— Begin Excerpted passage —

“The notion that some things go without saying
applies to legislation just as it does to everyday life.” --SCOTUS
The written decisions of courts in the state
and federal system are called “opinions.”
At the start of any opinion, there are usually numbered summary legal
points, called “headnotes”. On Monday,
June 2, 2014, the Supreme Court of the United States decided the case of Bond v. United States, 2014 LEXIS 3988 (US
2014). Headnote #4 to that opinion
reads: “The notion that some things go without
saying applies to legislation just as it does to everyday life.”
Really? The law lives and dies by semantic and technical
absurdities. You mean there’s a limit?
The issue in
Bond was the applicability of an international chemical weapons treaty to a woman
scorned. No, really. That was the issue.

— End Excerpted passage —
— Begin Supplied information —

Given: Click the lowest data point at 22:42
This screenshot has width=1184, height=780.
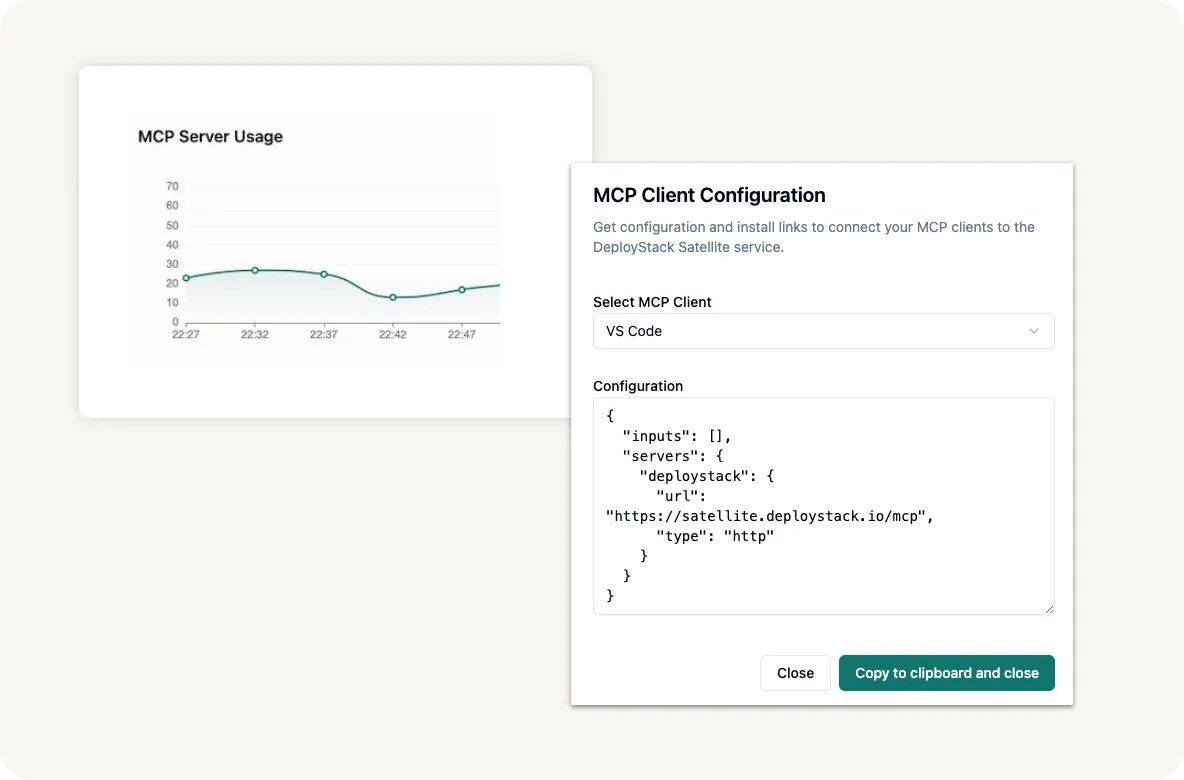Looking at the screenshot, I should pyautogui.click(x=393, y=297).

— End Supplied information —

Tasks for this exercise:
**A.** Answer these about the passage on Bond v. United States:
(i) What are the written decisions of state and federal courts called?
(ii) On what date did the Supreme Court decide Bond v. United States?
(iii) Which numbered headnote contains the line about things that go without saying?
**B.** List every distinct number that appears in the passage on Bond v. United States.
**C.** For each statement, say whether it agrees with the passage on Bond v. United States, and quote the words that decide it.
(i) Bond v. United States was decided on a Friday.
(ii) Headnotes usually appear at the start of an opinion.
(iii) The issue in Bond concerned a domestic tax statute.
The material shown here was drawn from a separate source, unrelated to the text.

Solutions below:
**A.**
(i) Opinions.
(ii) Monday, June 2, 2014.
(iii) Headnote #4.

**B.** 2, 2014, 3988, 4

**C.**
(i) No: "On Monday, June 2, 2014, the Supreme Court of the United States decided the case of Bond v. United States"
(ii) Yes: "At the start of any opinion, there are usually numbered summary legal points, called “headnotes”."
(iii) No: "The issue in Bond was the applicability of an international chemical weapons treaty to a woman scorned."